Identity verification
ACSP vs GOV.UK One Login: which Companies House identity verification route should you choose?
An honest comparison of the two routes for Companies House identity verification — including when an ACSP is worth paying for and when it isn't.
Updated 29 May 2026
ACSP vs GOV.UK One Login: which Companies House identity verification route should you choose?
TL;DR. GOV.UK One Login is free and takes 8 minutes if you have a chip-enabled UK passport and a UK credit footprint. An ACSP costs £15–£100+ and takes 1–3 working days. For UK-resident directors with current passports, One Login wins on every dimension except hand-holding. For overseas directors, non-standard passports, name mismatches, or anyone who's already failed once, an ACSP is the realistic route. This piece compares both honestly — including the parts where ACSPs (yes, including us) aren't worth your money.

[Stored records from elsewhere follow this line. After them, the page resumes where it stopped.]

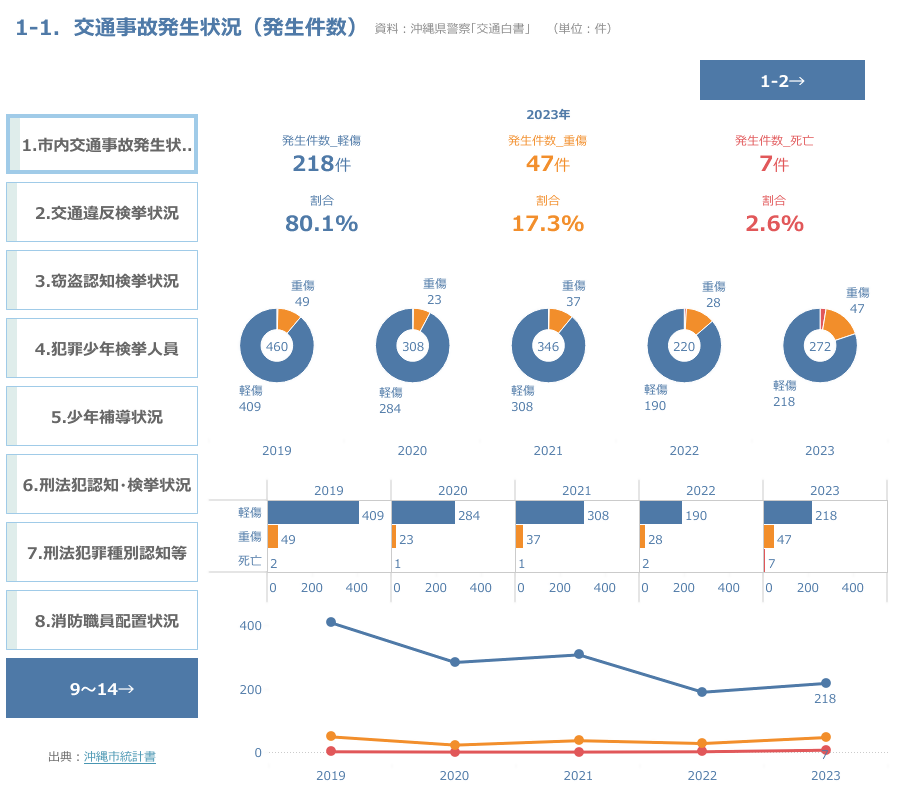Click the 2023 donut chart with 272
This screenshot has width=899, height=799.
pos(820,346)
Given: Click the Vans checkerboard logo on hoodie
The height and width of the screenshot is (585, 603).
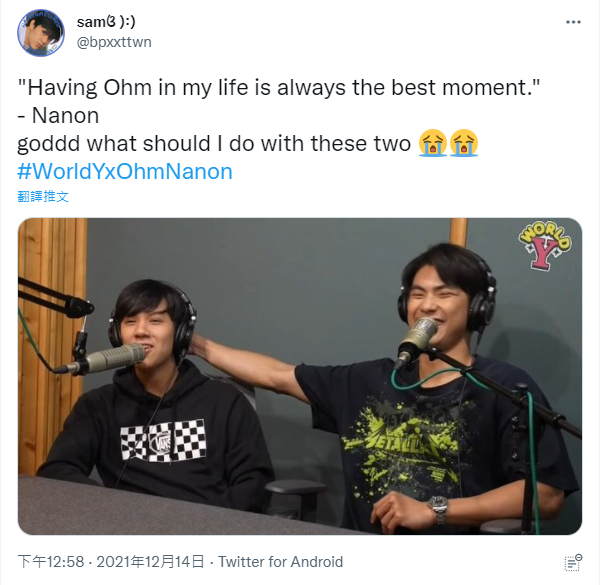Looking at the screenshot, I should (163, 440).
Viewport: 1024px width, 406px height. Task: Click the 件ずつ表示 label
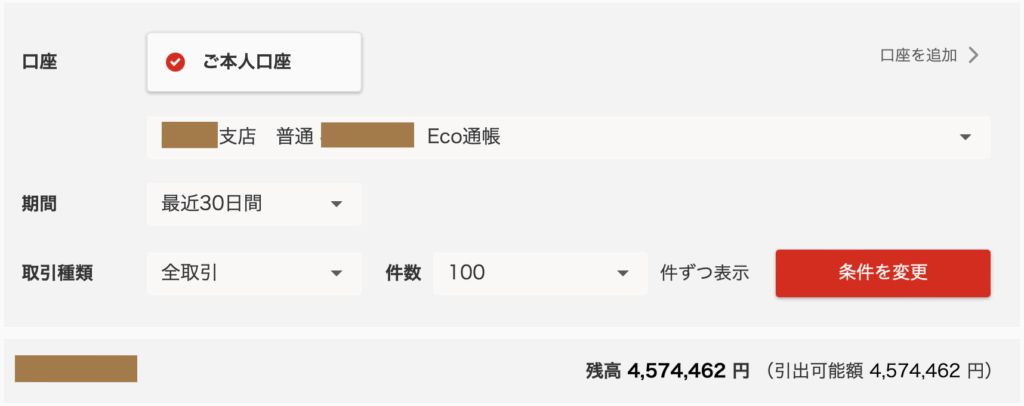coord(704,273)
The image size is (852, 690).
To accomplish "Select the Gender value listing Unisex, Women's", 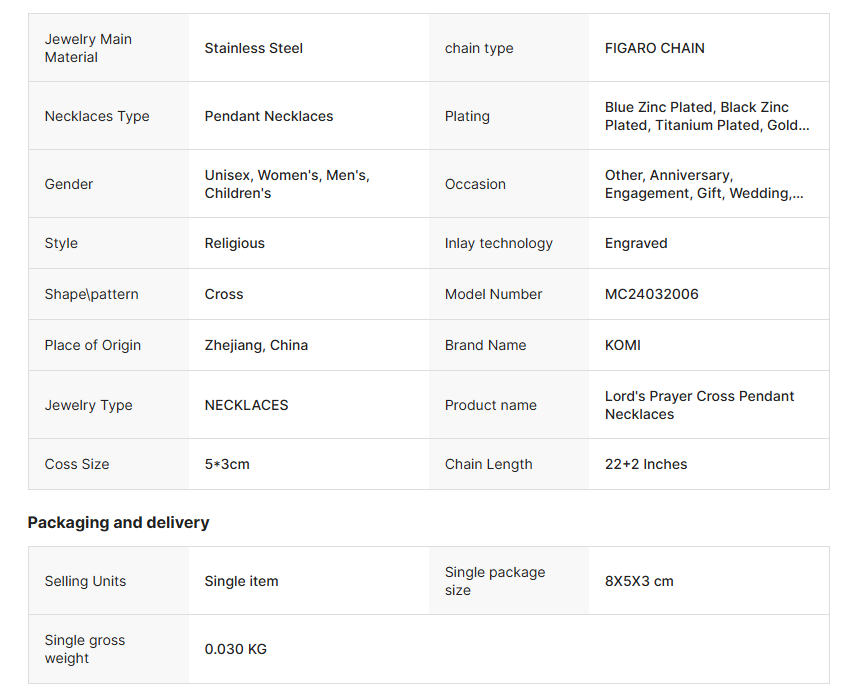I will click(286, 184).
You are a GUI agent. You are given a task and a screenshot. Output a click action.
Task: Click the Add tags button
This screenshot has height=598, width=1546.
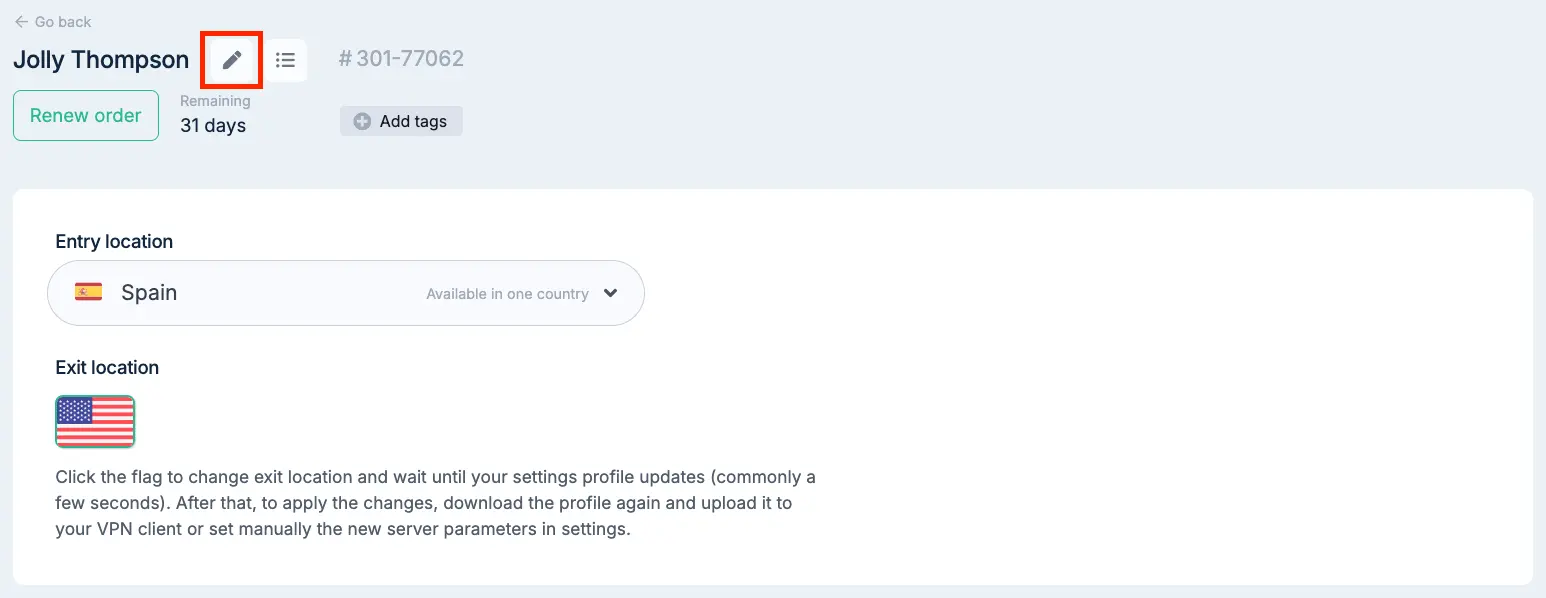click(x=401, y=121)
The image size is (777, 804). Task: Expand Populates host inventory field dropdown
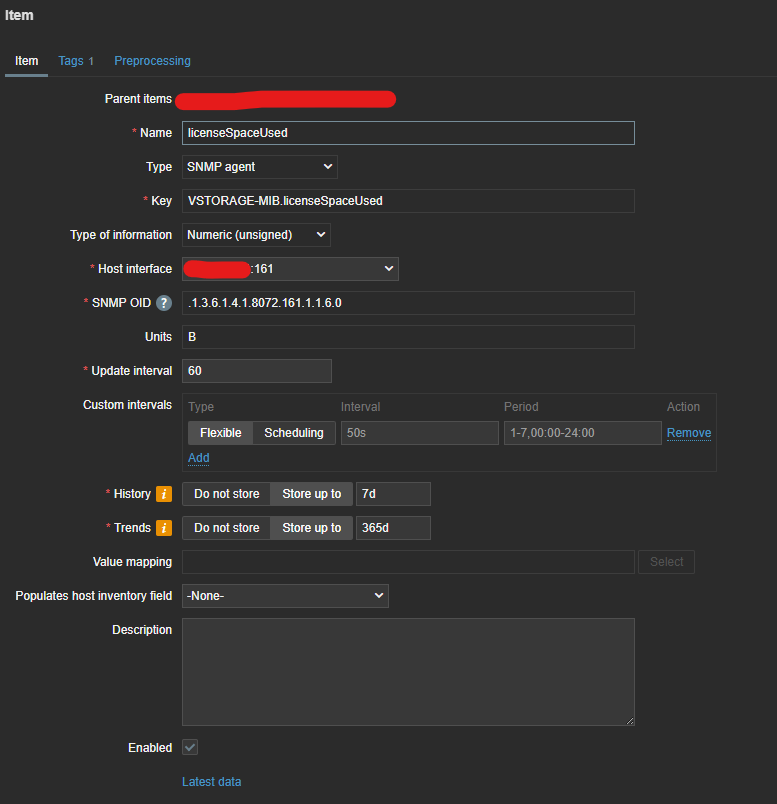click(x=285, y=596)
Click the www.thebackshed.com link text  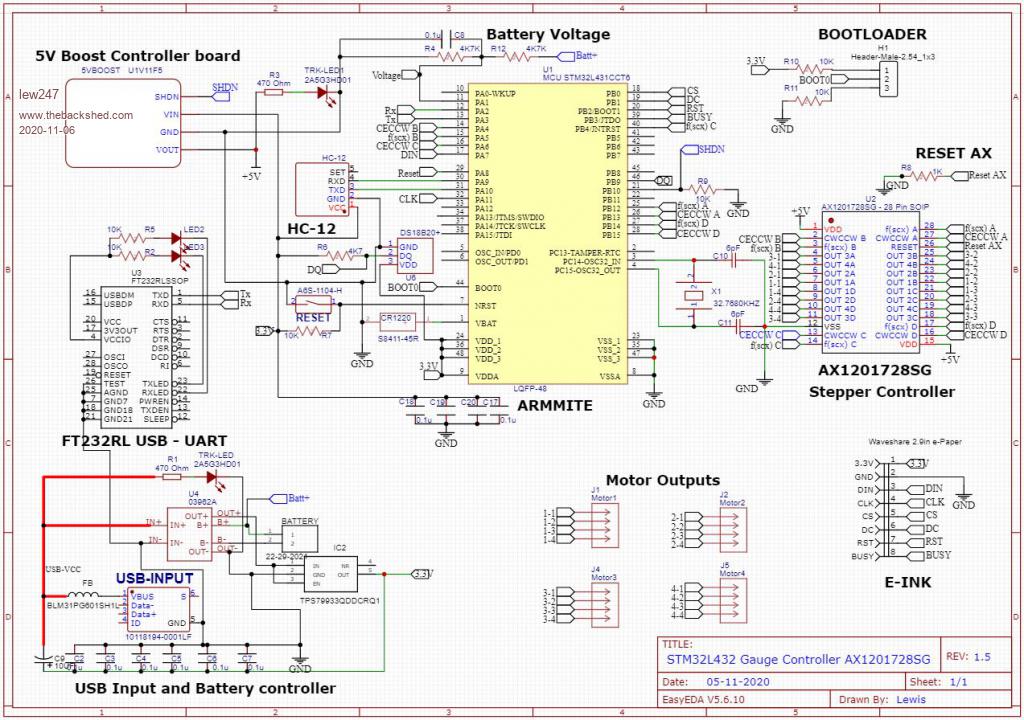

There's surprisingly little neutral information online about which verification route to use. Most ACSPs publish content that reads like a sales pitch for ACSPs. The official GOV.UK guidance, conversely, lists both routes equally without telling you which one to actually use. This piece tries to fix that.
We're an ACSP. We have an incentive to push you toward the paid route. But charging people who'd be better off using the free service is a bad long-term business — they refund-request, they leave bad reviews, they tell colleagues we're a scam. So we'd rather be straight with you.
The short answer
| Your situation | Use |
|---|---|
| UK resident, current biometric passport, recent UK credit history | One Login (free) |
| UK resident, no recent UK credit history (recent arrival, thin file) | ACSP |
| UK resident, expired passport | Renew passport first, then One Login |
| Overseas, passport on the GOV.UK supported list, no UK credit history | Try One Login biometric flow; ACSP if it fails |
| Overseas, passport not on the supported list | ACSP |
| Name on register doesn't match passport | Fix register first (CH01/PSC04), then either route |
| Already failed One Login twice | ACSP (don't keep trying One Login) |
| Need delivery in <24 hours | One Login (if eligible) or ACSP express tier |
Read on for the reasoning behind each row.
How each route actually works
GOV.UK One Login
Open gov.uk/identity-verification-companies-house. You log in (or create a One Login account), then choose between:
- Biometric flow — open the GOV.UK ID Check app, scan your passport chip, do a 30-second selfie video. Total time: about 8 minutes if everything works first try.
- Document-based flow — upload photos of your ID and address proof, then answer 4–6 multiple-choice questions drawn from your UK credit file.
If you pass either flow, your Personal Code is issued within hours. You receive it by email and it appears on Companies House WebFiling within 24 hours.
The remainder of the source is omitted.